Ancient Native Americans related to modern ones

Sequencing of ancient Native American remains from British Columbia (Canada), dated to c. 5-6000 years ago, shows that many modern local natives are their apparent descendants or otherwise related.
Yinqiu Cui et al. Ancient DNA Analysis of Mid-Holocene Individuals from the Northwest Coast of North America Reveals Different Evolutionary Paths for Mitogenomes. PLoS ONE 2013. Open accessLINK [doi:10.1371/journal.pone.0066948]
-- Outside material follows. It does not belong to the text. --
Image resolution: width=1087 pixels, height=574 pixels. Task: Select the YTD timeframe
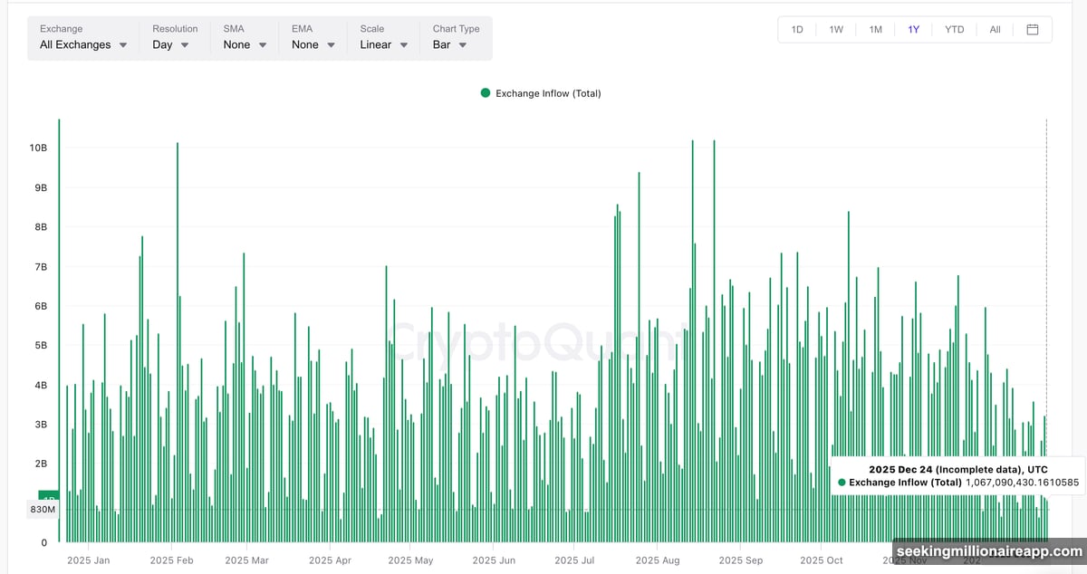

To gain a better understanding of North American population history, complete mitochondrial genomes (mitogenomes) were generated from four ancient and three living individuals of the northern Northwest Coast of North America, specifically the north coast of British Columbia, Canada, current home to the indigenous Tsimshian, Haida, and Nisga’a. The mitogenomes of all individuals were previously unknown and assigned to new sub-haplogroup designations D4h3a7, A2ag and A2ah. The analysis of mitogenomes allows for more detailed analyses of presumed ancestor–descendant relationships than sequencing only the HVSI region of the mitochondrial genome, a more traditional approach in local population studies. The results of this study provide contrasting examples of the evolution of Native American mitogenomes. Those belonging to sub-haplogroups A2ag and A2ah exhibit temporal continuity in this region for 5000 years up until the present day. Of possible associative significance is that archaeologically identified house structures in this region maintain similar characteristics for this same period of time, demonstrating cultural continuity in residence patterns. The individual dated to 6000 years before present (BP) exhibited a mitogenome belonging to sub-haplogroup D4h3a. This sub-haplogroup was earlier identified in the same general area at 10300 years BP on Prince of Wales Island, Alaska, and may have gone extinct, as it has not been observed in any living individuals of the Northwest Coast. The presented case studies demonstrate the different evolutionary paths of mitogenomes over time on the Northwest Coast.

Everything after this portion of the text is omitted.